United Way South Africa (UWSA), the non-profit organisation that unites companies and individuals for a common cause, partnered with a number of global multi-national corporations, and the Western Province Rugby Football Union (WPRFU), to provide 1 000 COVID-19 relief food packs to vulnerable Cape Town communities.

The initiative received generous donations to the value of R5.3million ($315 000) and countless hours volunteered by the DHL Stormers and local rugby clubs. This enabled UWSA to expand its national footprint, directly impacting 5 000 households and amounting to 30 000 people, in Cape Town’s impoverished townships over a single weekend.

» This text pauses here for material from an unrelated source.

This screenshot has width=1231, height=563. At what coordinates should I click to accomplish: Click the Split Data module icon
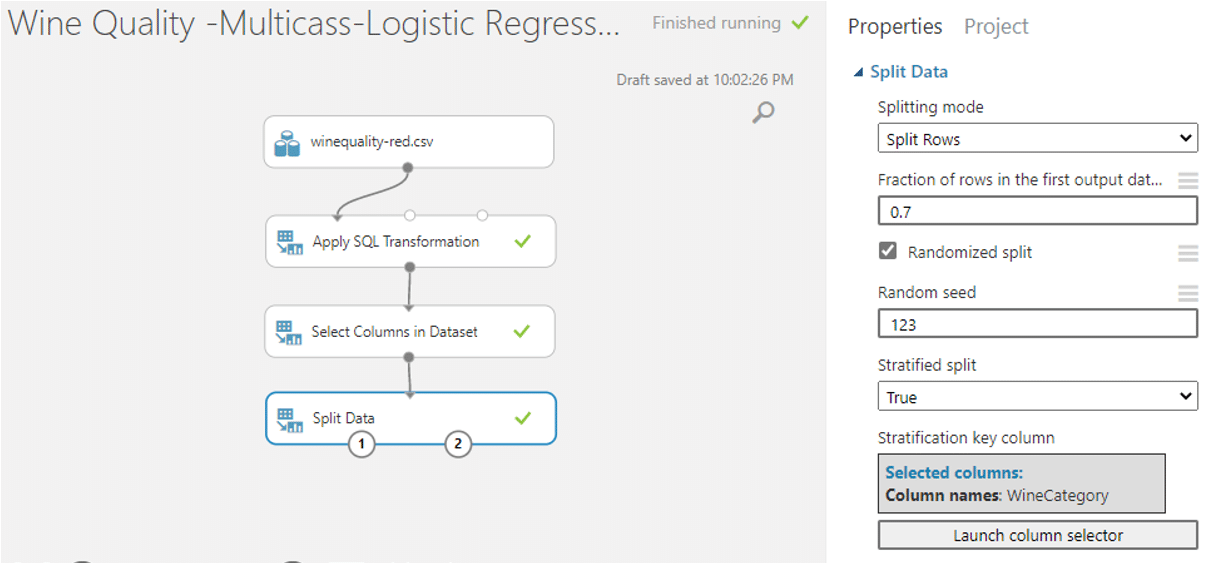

“We’re fortunate to have received the amount of funding that we did, which, together with the amazing volunteers from WPRFU, enabled us to make a sustainable impact in the communities such as Elsies Rivier and migrants who came to Project 21 Church in Wynberg. The Coaches from the 102 Rugby Training Community Clubs collected and distributed to their most vulnerable families across Cape Town. ” said Lynda Bleazard, United Way South Africa’s Executive Director.

The non-profit organisation received donations from various multi-national corporations, including 3M, Cummins and Dell as well as Durapi, Sony Television and United Way Worldwide. These efforts contributed to the distribution of relief packs to the most vulnerable in the Cape Town communities, including migrants who have been unable to access government grants and local female rugby players from underserved areas who couldn’t afford hygiene products.

Each pack contained groceries and hygiene products to feed and sustain a minimum of six people per family for an entire month, helping them survive this tough period and restore their dignity. Players from local rugby clubs were also encouraged to identify 50 families each that were in need, within their communities, and provide them with food hampers.

In addition to partnering with UWSA, the WPRFU also supports 102 clubs in the Cape Flats. The union’s goal is to bring the youth together so that they can get a meal and learn to play a sport.

Identifying this as an opportunity to extend its impact, UWSA is now focused on providing holistic school bursaries to the talented youth who play in the WPRFU’s community-based rugby clubs. The bursary initiative aims to take the children out of the township and place them in a space where they don’t have to worry about food, transport, clothing or education.

These children can then volunteer to become ambassadors for UWSA and make a change by going back into their communities and giving hope to families and individuals.

“By living united, we can facilitate sustainable change, where the children that we lift out of poverty can then go back and lift their families out of poverty and so the whole community benefits,” adds Bleazard. “United Way believes very strongly in living united for a purpose, and that no one is beneath or above anyone else.”

United Way South Africa intends on sustaining the impact it has made by revisiting communities and engaging with locals on the ground to find out what can be done to create lasting change. The non-profit organisation aims to take a holistic approach going forward, one that incorporates mental wellness programmes and enterprise development to help community members gain access to quality education, overcome the stresses they’re faced with and find jobs that will lift them out of poverty. This approach will involve tapping into United Way’s education, enterprise and health programmes, which have been making an impacting in communities throughout the country since 2013.